In his autobiography, Difford said, "Cale walked in and sat down, and asked us to play for him. We raced through twelve new songs; he fell asleep. We prodded him but he wouldn't wake up, so we moved the PA closer to his head and ploughed on. Still no life. Then Jools grabbed a marker pen and wrote 'I am a cunt' on his forehead. We woke him up and sent him in a cab back to his hotel. The next day, he came back to the room. The writing was still clearly visible on his head, though it was a little faded, but nothing was said."

Chris Difford's approach to writing the lyrics for the album was different as well. According to an interview with Bud Scoppa, Difford found the process of working with their producer John Cale to be challenging: "I remember, he came up and said, 'Lyrically, you’re quite soft; have you ever thought about writin’ about musclemen?' I said, 'That’s never occurred to me, actually.' And he said, 'Well, go away and do it – I wanna see songs like that on the album.' So my perception of what the band was at that point was completely different from the way he saw it, obviously. He had us doing some awfully strange things."

== Music ==
A record consisting of material written on the orders of producer John Cale, Stephen Thomas Erlewine said that Squeeze had a "chaotic" sound. Robert Christgau described the record a "hard rock" effort.

== Release ==
The initial A&M Canada and A&M U.S. LP pressings were released on limited edition red vinyl.

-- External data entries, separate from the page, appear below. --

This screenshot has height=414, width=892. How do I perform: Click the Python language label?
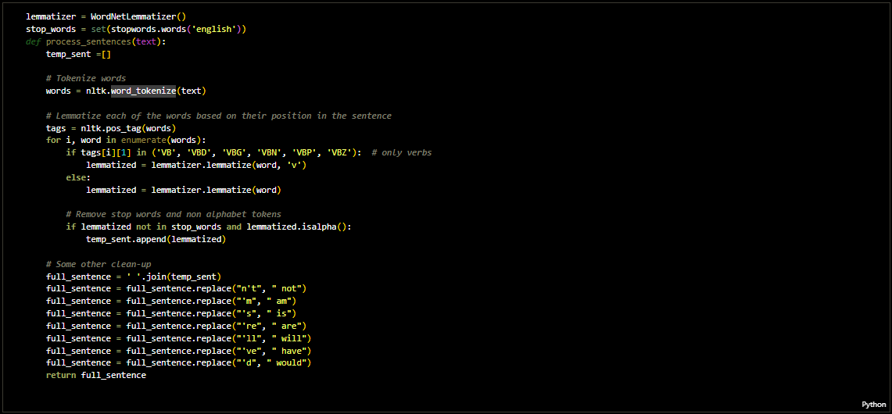pyautogui.click(x=873, y=405)
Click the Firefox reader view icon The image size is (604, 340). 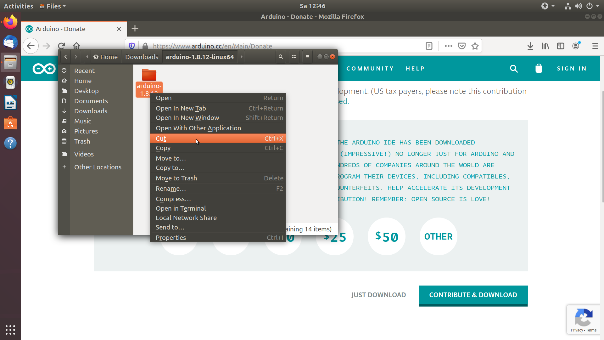click(x=428, y=46)
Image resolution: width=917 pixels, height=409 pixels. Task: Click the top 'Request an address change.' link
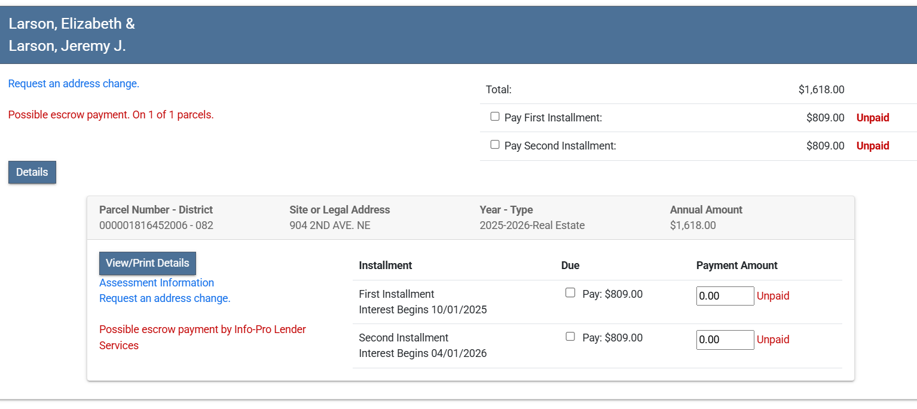74,84
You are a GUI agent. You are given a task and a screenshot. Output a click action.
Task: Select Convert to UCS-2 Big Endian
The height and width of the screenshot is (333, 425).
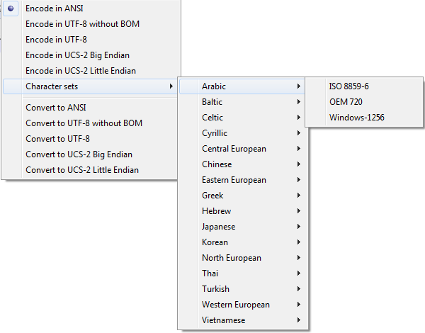coord(79,154)
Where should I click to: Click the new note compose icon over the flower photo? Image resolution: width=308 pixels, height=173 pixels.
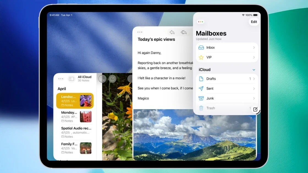tap(112, 79)
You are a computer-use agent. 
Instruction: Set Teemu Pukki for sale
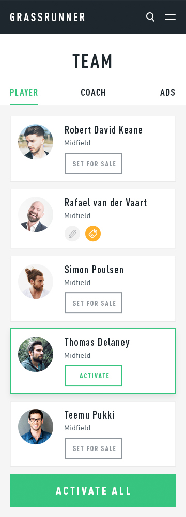coord(94,448)
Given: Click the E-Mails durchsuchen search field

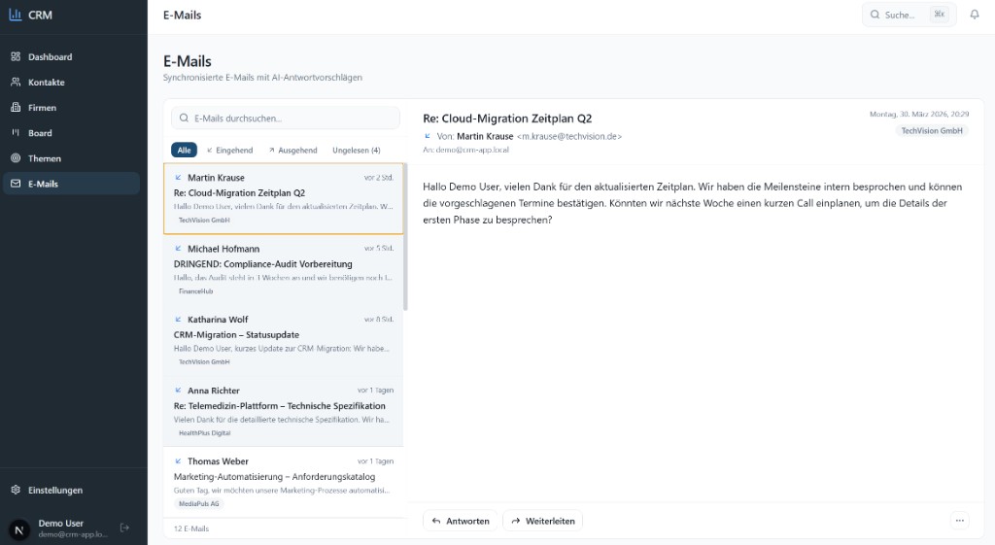Looking at the screenshot, I should (x=286, y=119).
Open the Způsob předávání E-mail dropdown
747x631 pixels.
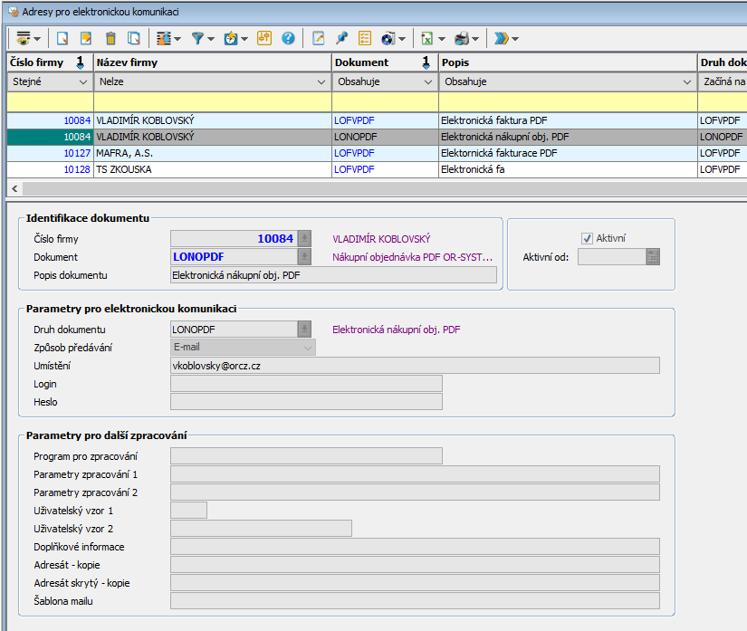coord(307,348)

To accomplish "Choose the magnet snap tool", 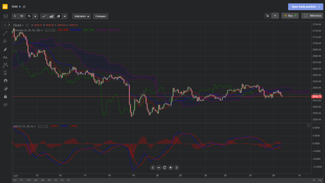I will [5, 81].
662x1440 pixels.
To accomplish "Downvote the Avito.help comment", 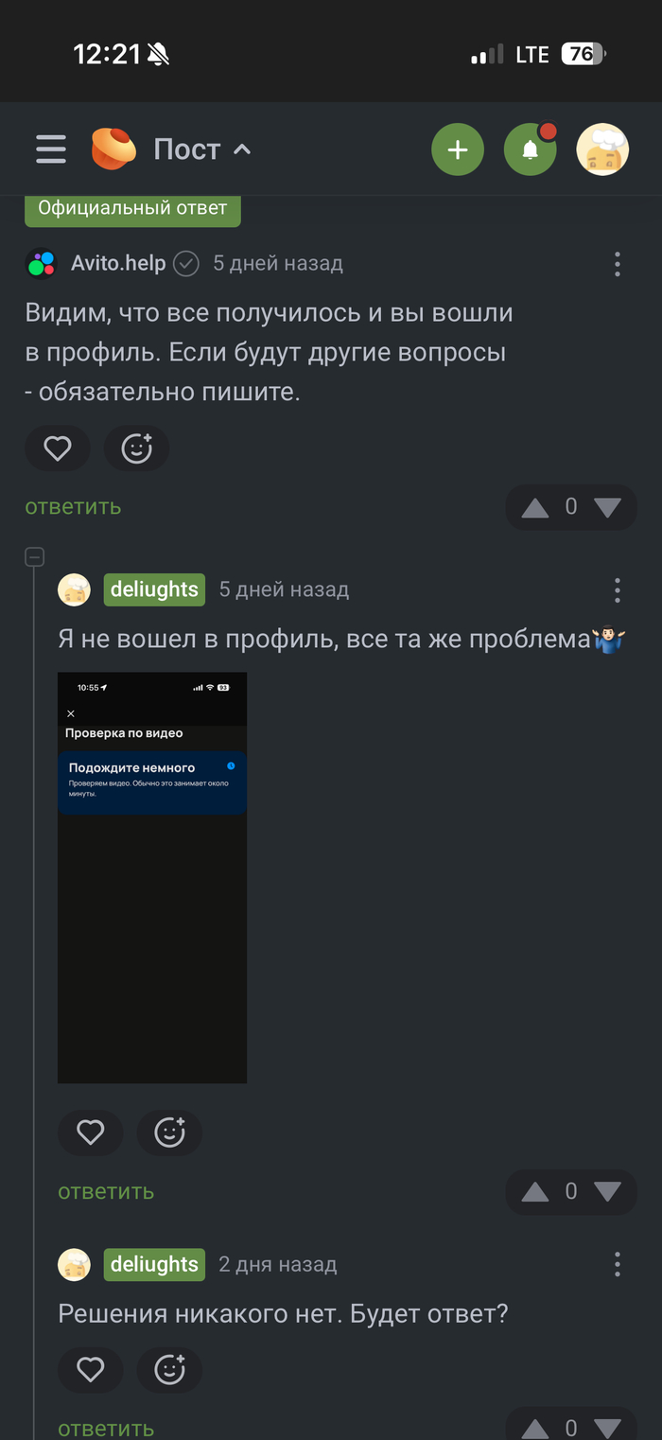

In 1997, the CD was released in the UK with two bonus tracks, as part of the Six of One... box set. The set included the band's first six studio albums, each digitally remastered. These CDs were made available for individual purchase in 1998.

In 2007, the album was digitally remastered and released in Japan. It contains 4 bonus tracks, one of which is a single edit of Take Me I'm Yours. The other bonus tracks are taken from B-sides from the singles of the album. It also contains the bonus tracks from the 1997 re-release.

==Critical reception ==

Village Voice critic Robert Christgau wrote: "Musically, the instrumental is the only boring cut on the whole first side, but the record as a whole is a case study in excitingly adequate hard rock craftsmanship spoiled by trashy literature. When a band obviously influenced by Queen, Rock Scene, muscle mags, and boarding-school porn finishes off by advising their postpunk admirers to 'get smart,' it sounds like they want 'em to stop reading Hustler and start reading Oui."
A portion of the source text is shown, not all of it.